======== INPUT DATA

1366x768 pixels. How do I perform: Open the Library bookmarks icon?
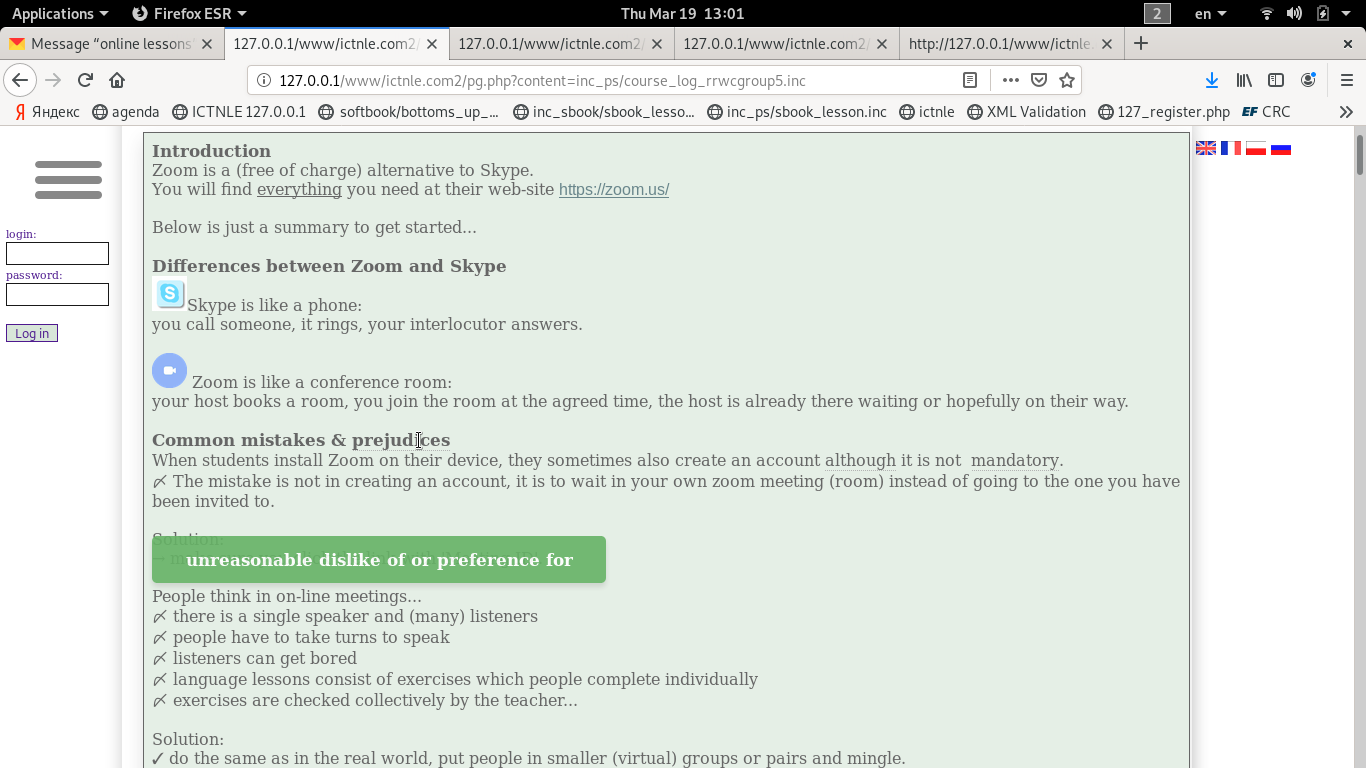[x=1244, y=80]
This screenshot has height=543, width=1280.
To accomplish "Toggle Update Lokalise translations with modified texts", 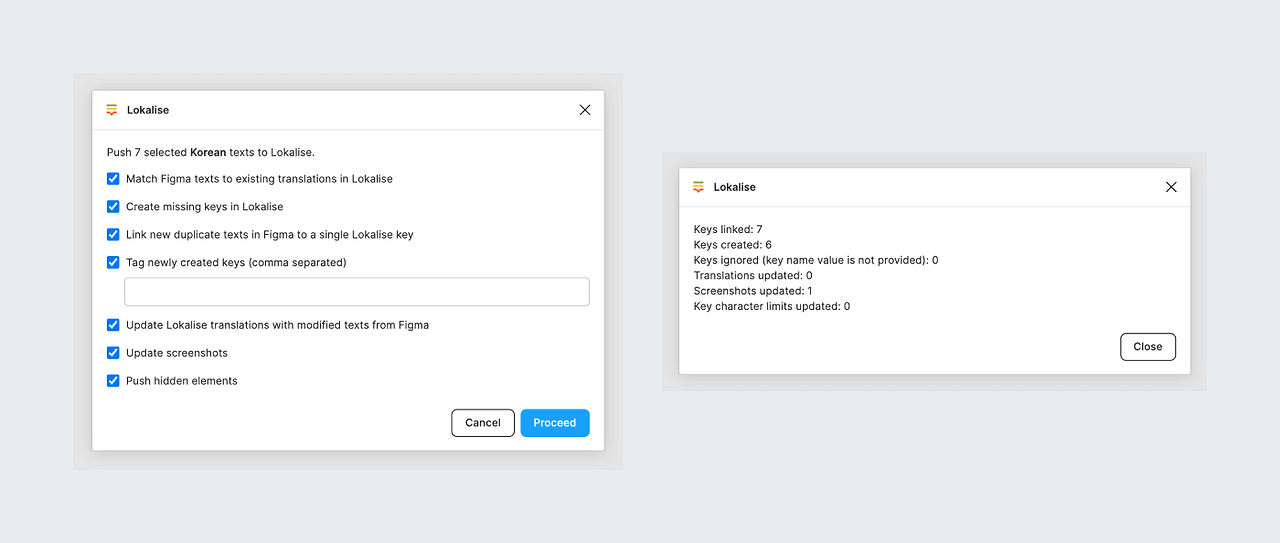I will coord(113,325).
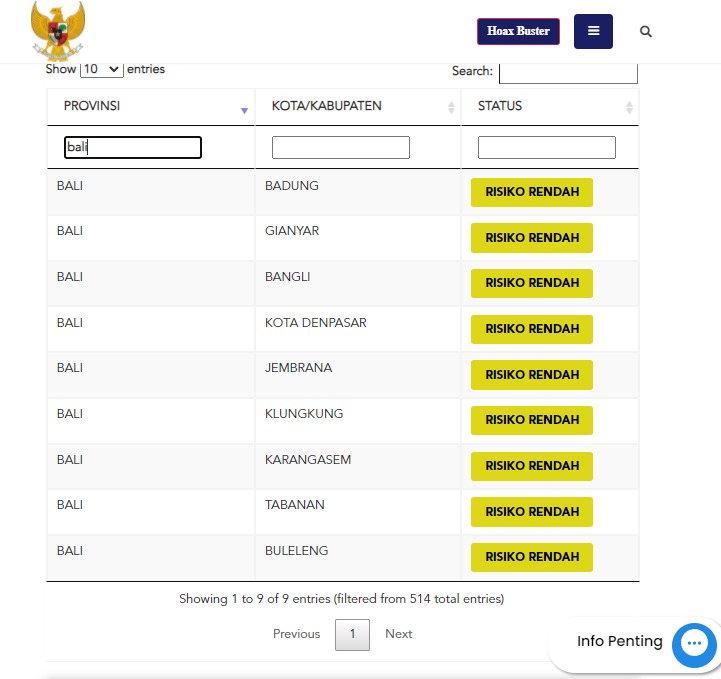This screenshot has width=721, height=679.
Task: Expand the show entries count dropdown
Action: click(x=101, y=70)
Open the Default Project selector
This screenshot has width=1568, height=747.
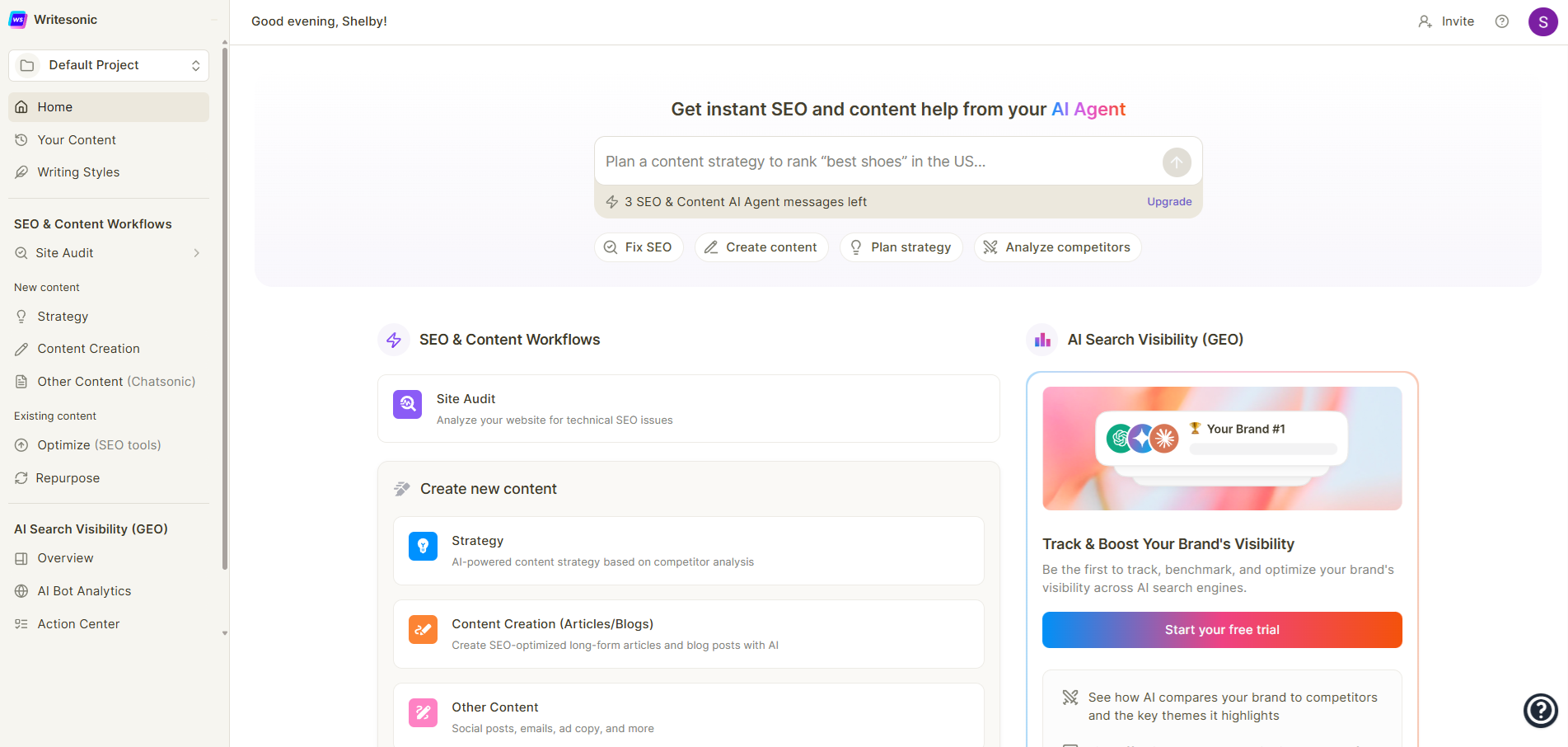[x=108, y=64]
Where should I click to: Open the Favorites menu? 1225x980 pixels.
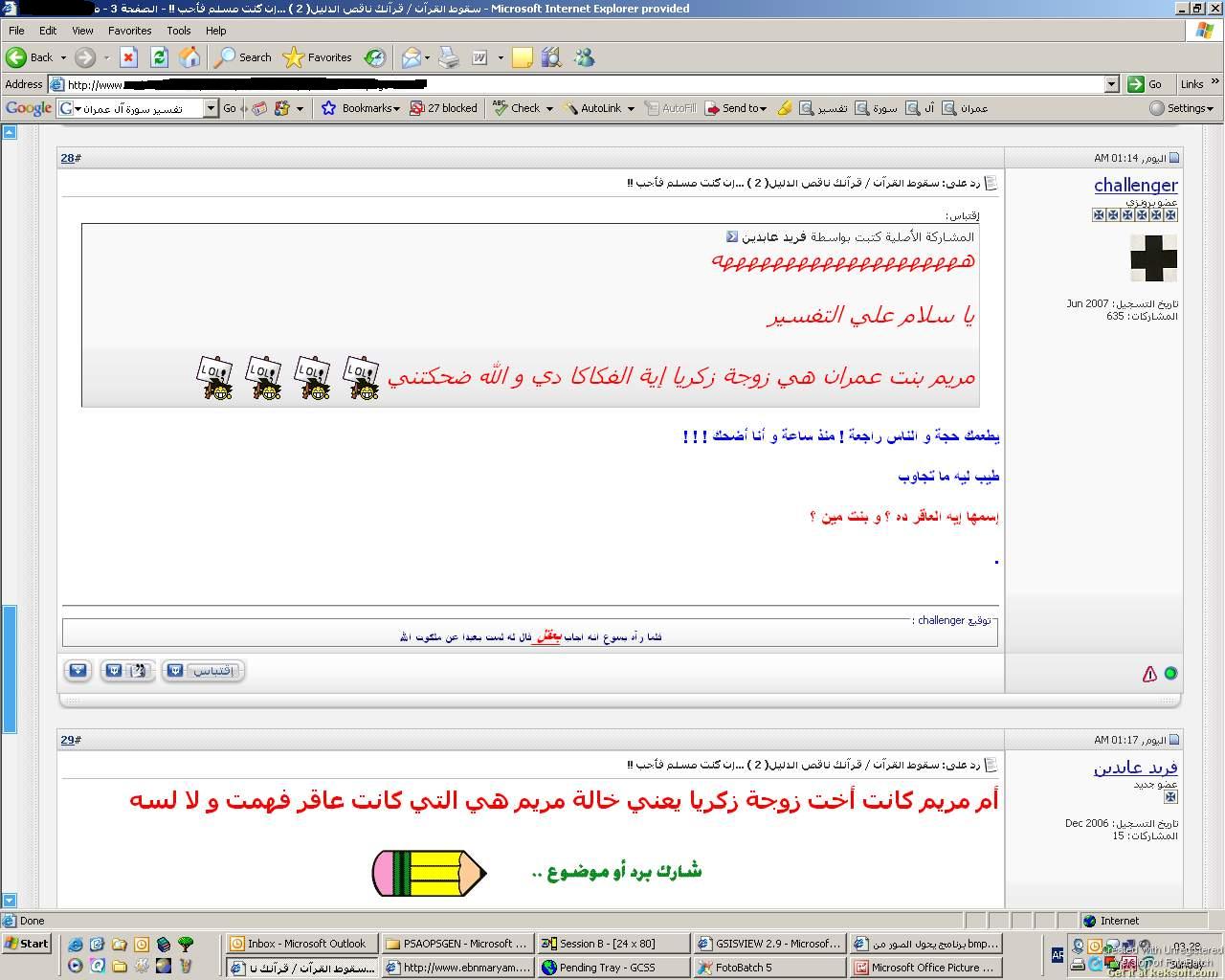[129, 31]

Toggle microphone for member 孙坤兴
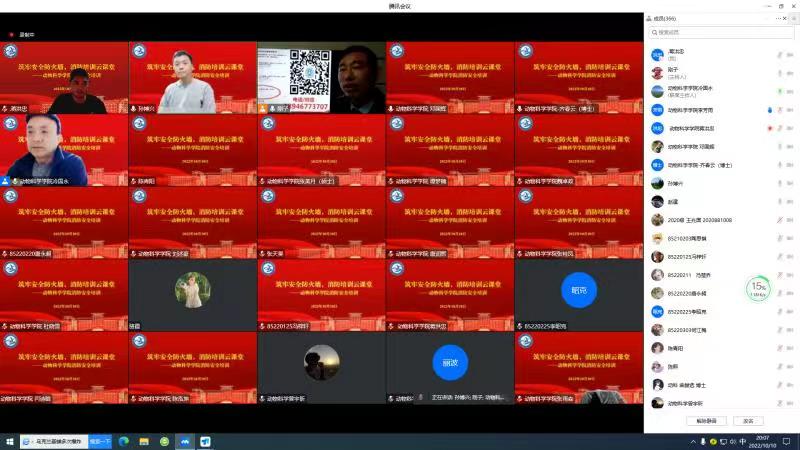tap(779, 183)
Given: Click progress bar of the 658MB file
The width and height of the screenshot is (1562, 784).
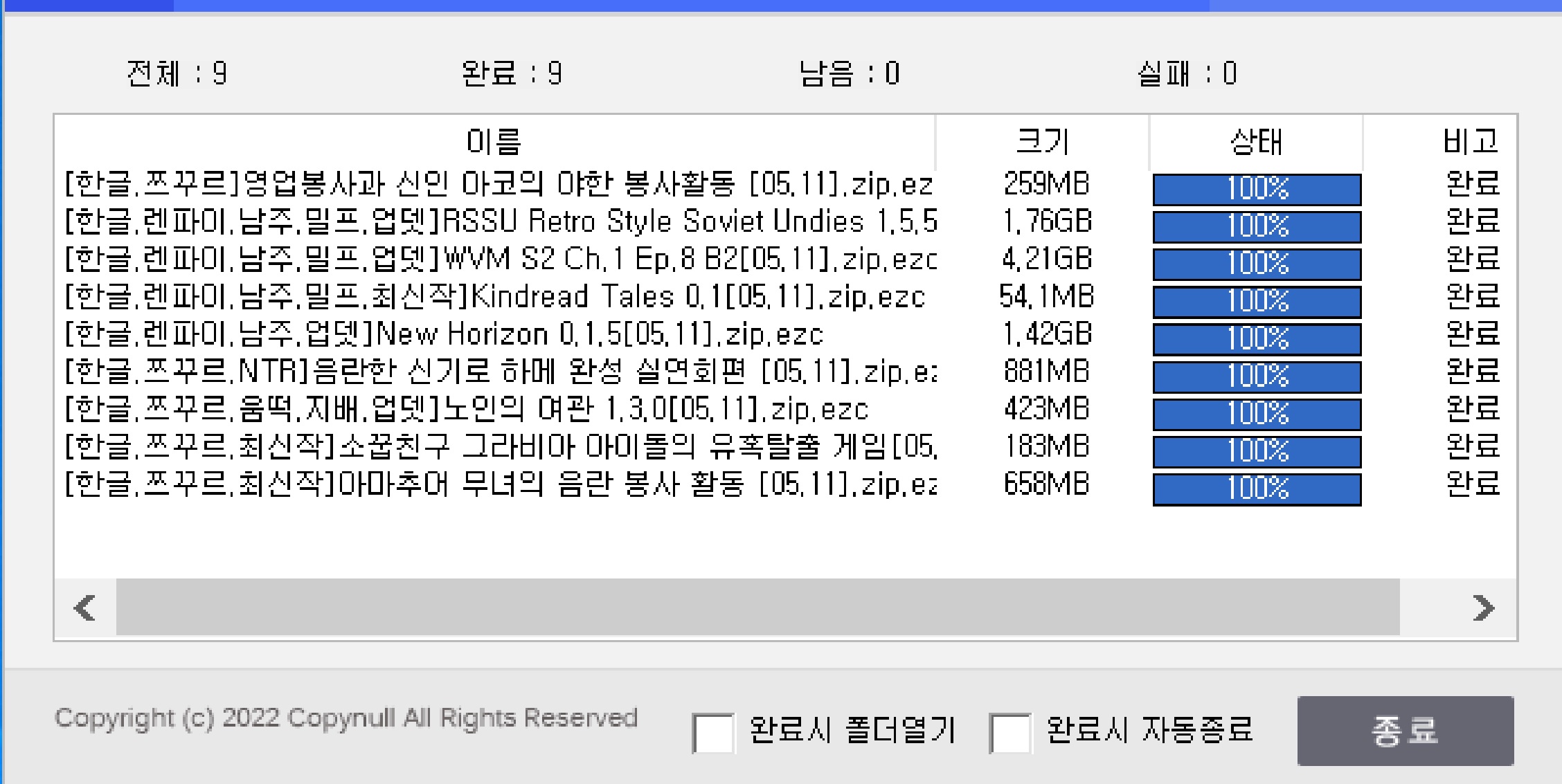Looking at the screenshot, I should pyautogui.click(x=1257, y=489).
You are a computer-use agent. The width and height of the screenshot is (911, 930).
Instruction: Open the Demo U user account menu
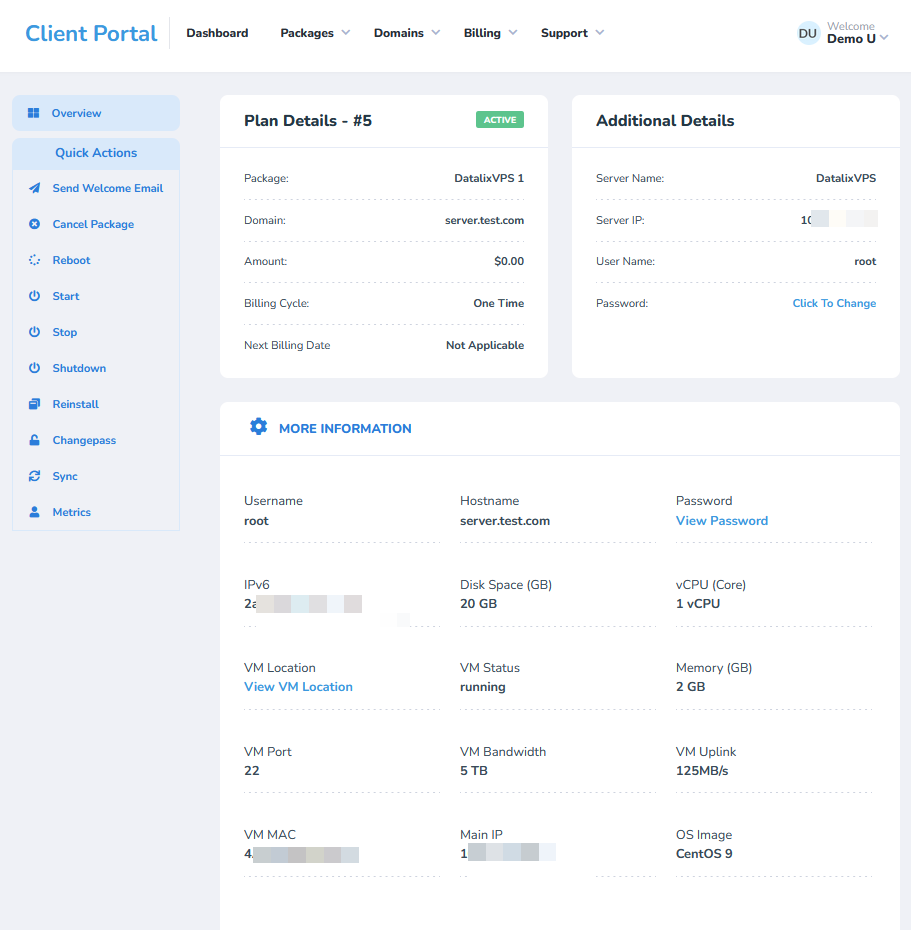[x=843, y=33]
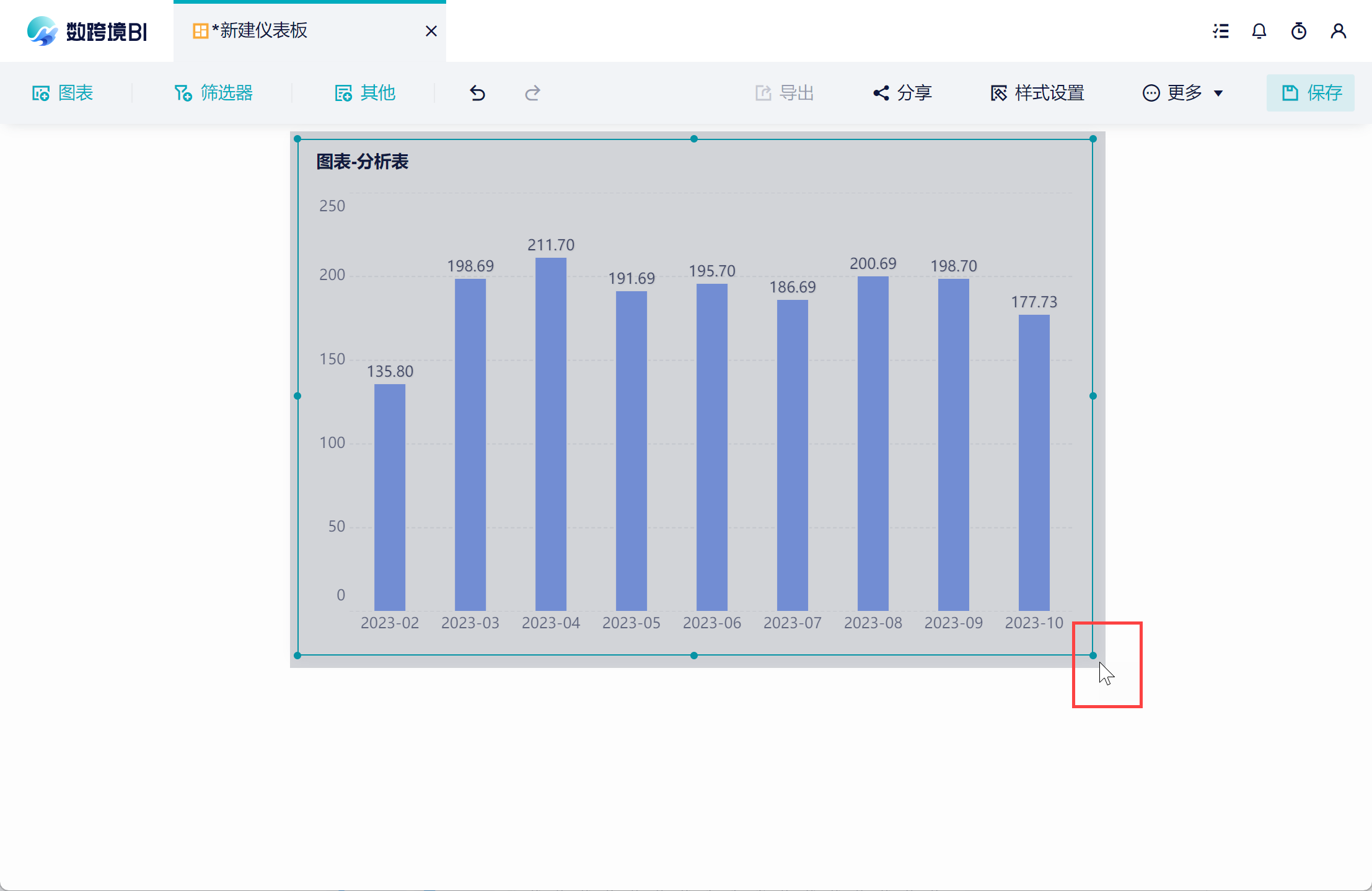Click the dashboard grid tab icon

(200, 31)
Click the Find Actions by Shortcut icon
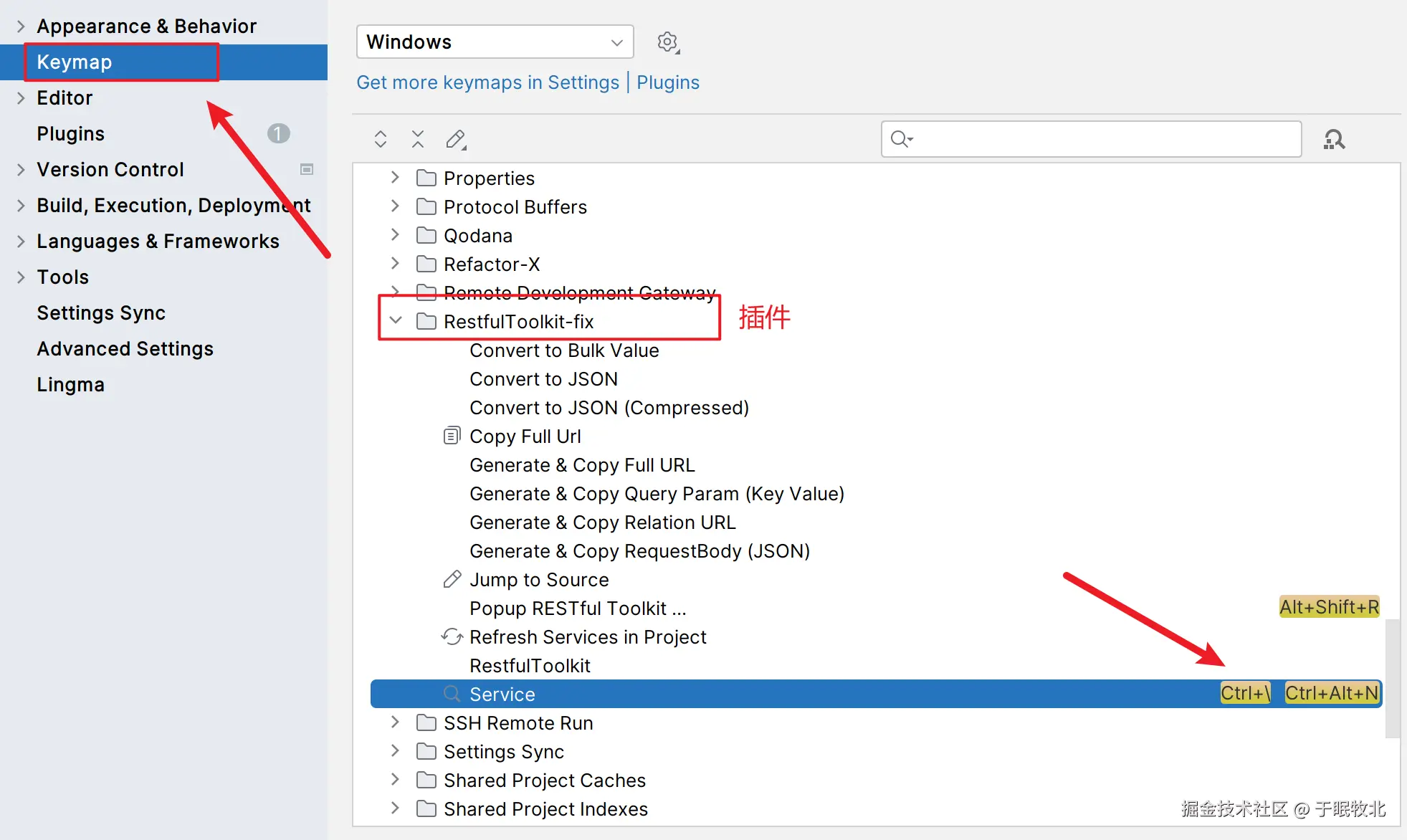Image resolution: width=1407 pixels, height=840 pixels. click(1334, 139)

================

[EXERCISE DETAILS]: Write out the material above from the line containing "Open the Default Project selector" through the end, both ends included, leaving out the pictures.

[FINISHED ANSWER]:
Open the Default Project selector
This screenshot has width=1568, height=747.
[x=108, y=64]
Where should I click to: Open the Favorites menu? 1225x980 pixels.
[129, 31]

Toggle microphone for member 孙坤兴
tap(779, 183)
Given: Click progress bar of the 658MB file
The width and height of the screenshot is (1562, 784).
Looking at the screenshot, I should pyautogui.click(x=1257, y=489).
You are a computer-use agent. The width and height of the screenshot is (911, 930).
Instruction: Open the Demo U user account menu
[x=843, y=33]
Click the dashboard grid tab icon

(200, 31)
Click the Find Actions by Shortcut icon
Image resolution: width=1407 pixels, height=840 pixels. click(1334, 139)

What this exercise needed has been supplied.